> [ACTIVITY] What lines in this listing contain the string "icon"? Report each one by copying it.
┌──
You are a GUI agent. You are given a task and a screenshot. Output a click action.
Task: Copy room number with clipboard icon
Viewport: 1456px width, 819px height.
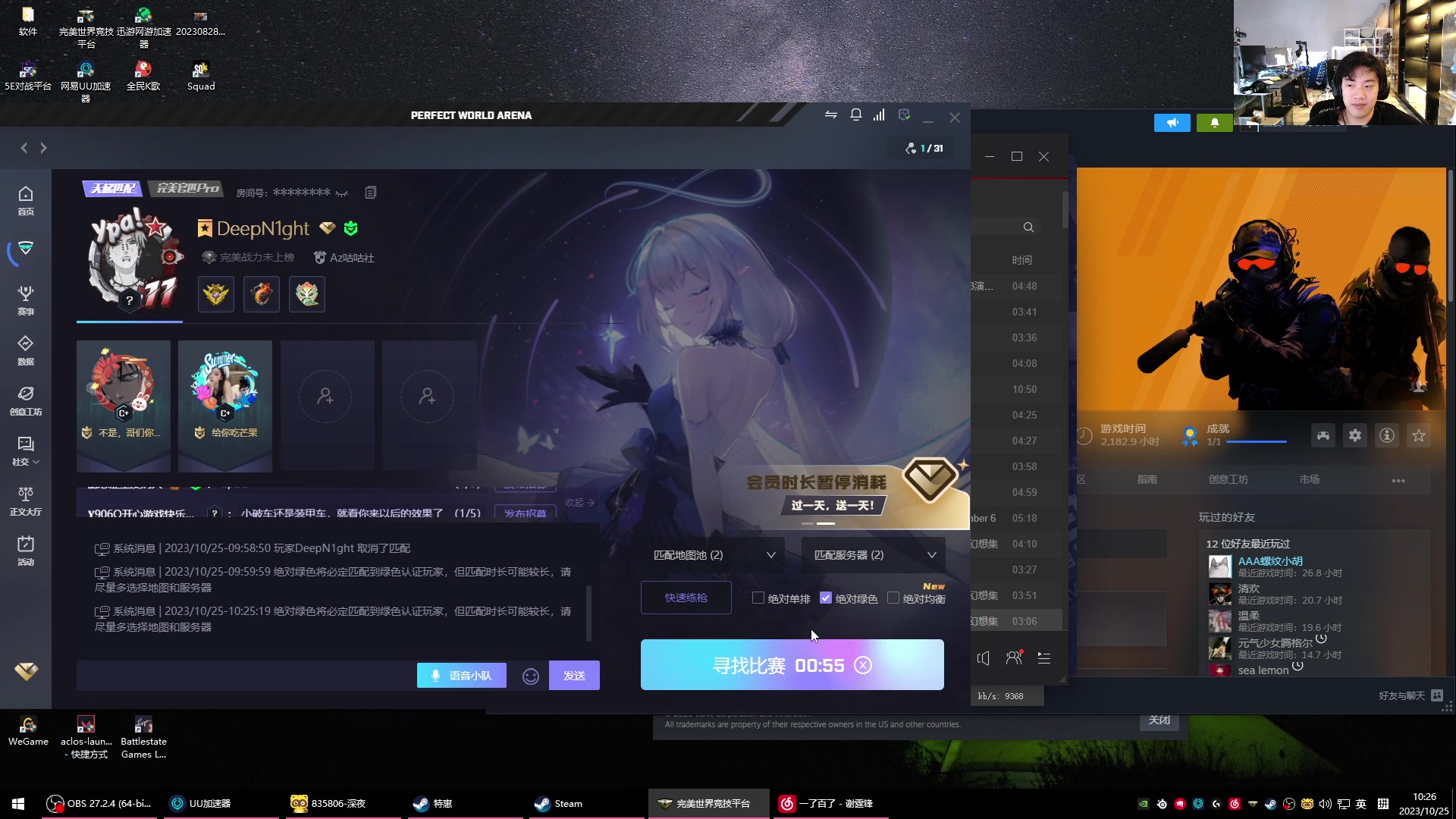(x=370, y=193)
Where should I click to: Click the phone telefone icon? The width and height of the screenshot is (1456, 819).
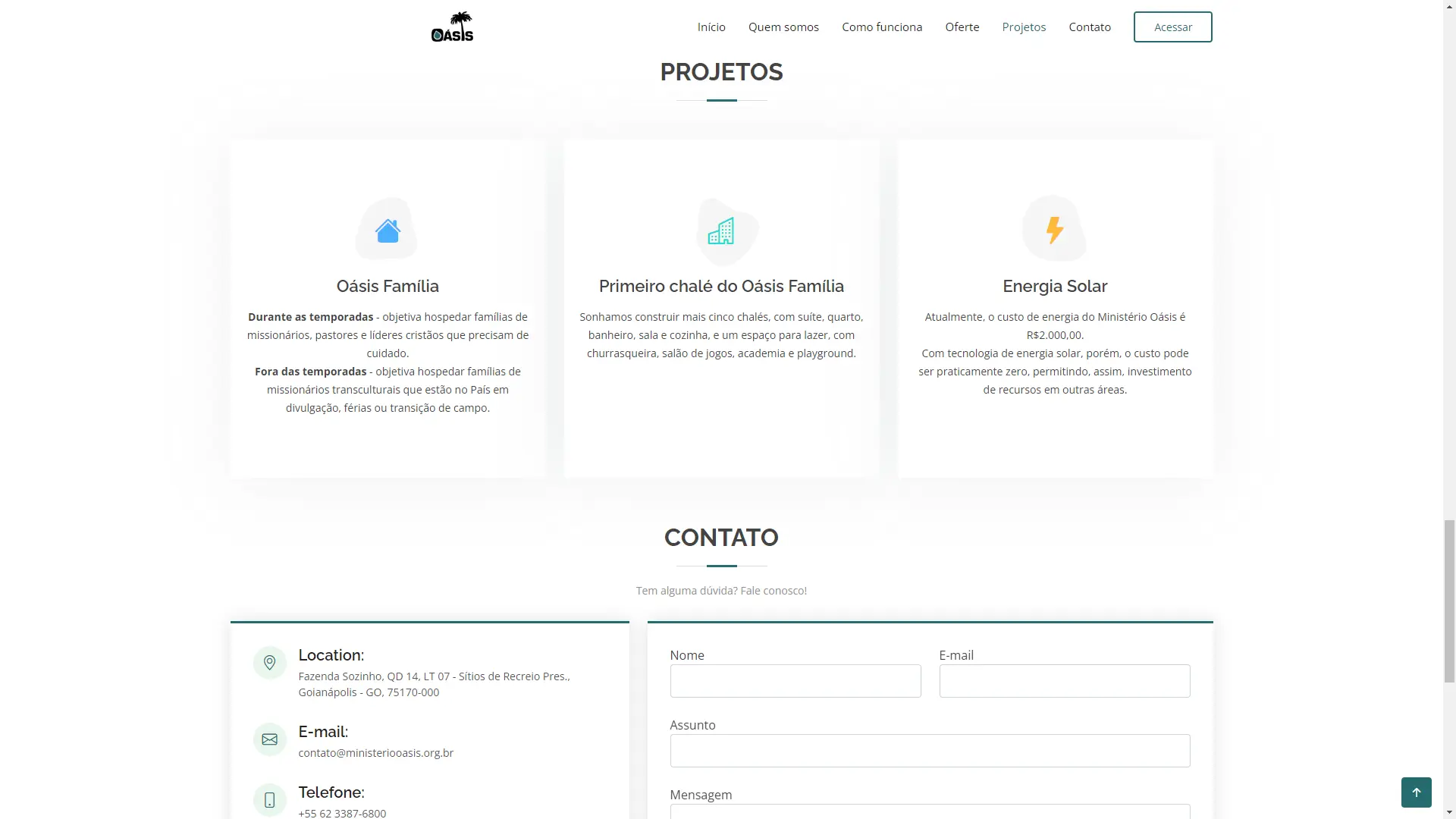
└──
> [RESPONSE AREA]
Task: Copy room number with clipboard icon
Where should I click to: Click the phone telefone icon? The width and height of the screenshot is (1456, 819).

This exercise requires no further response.